Exercise:
Transcribe exactly the lines that fall between the one holding "You are a computer-use" and the one holding "Instruction: Click the", inclusive, from the entries below.

Dataset entries:
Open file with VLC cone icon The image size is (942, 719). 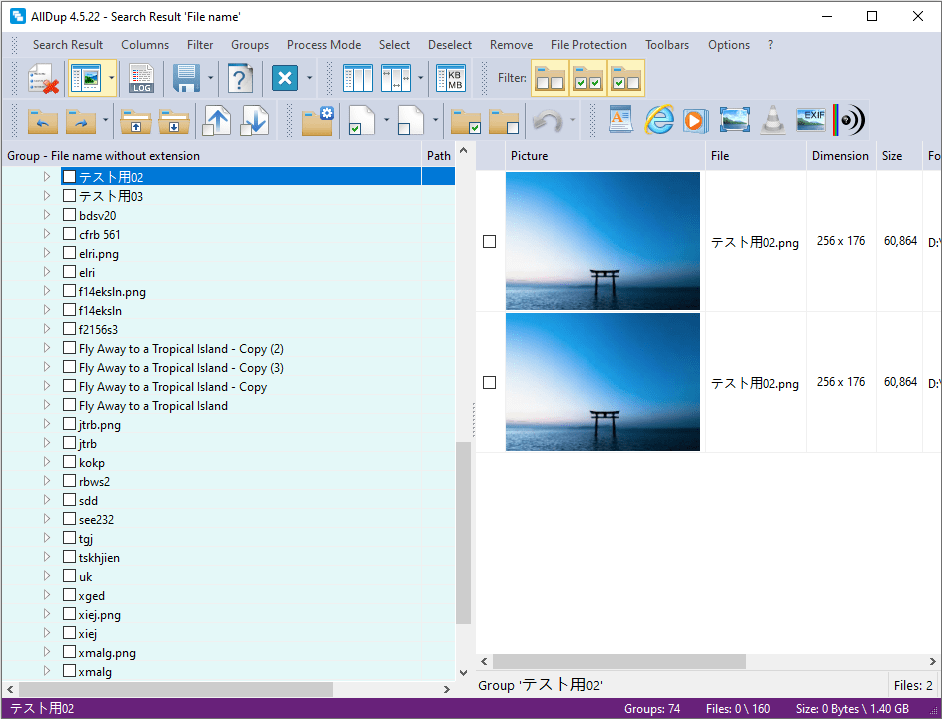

--

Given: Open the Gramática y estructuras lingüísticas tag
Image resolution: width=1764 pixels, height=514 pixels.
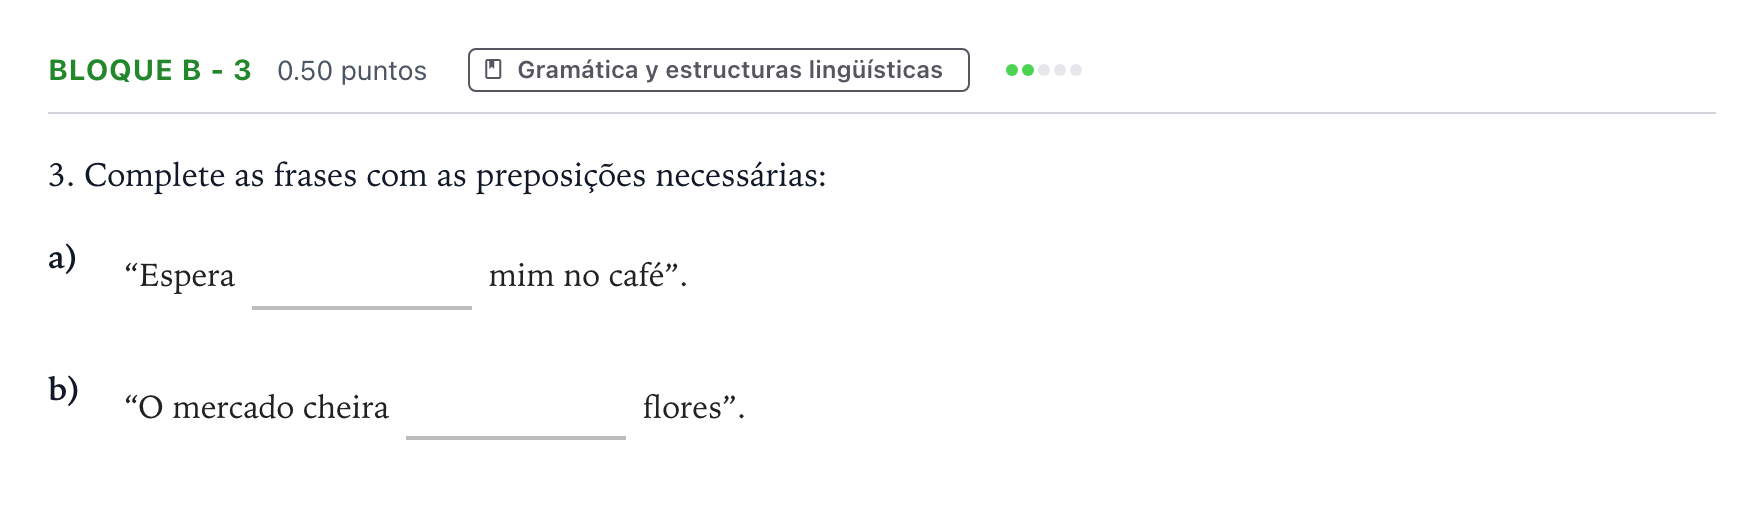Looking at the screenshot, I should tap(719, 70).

...

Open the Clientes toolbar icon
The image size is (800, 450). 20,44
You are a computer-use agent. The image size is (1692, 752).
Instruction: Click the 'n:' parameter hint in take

Your response:
You are a computer-use agent. The image size is (1692, 752).
Instruction: Click the 'n:' parameter hint in take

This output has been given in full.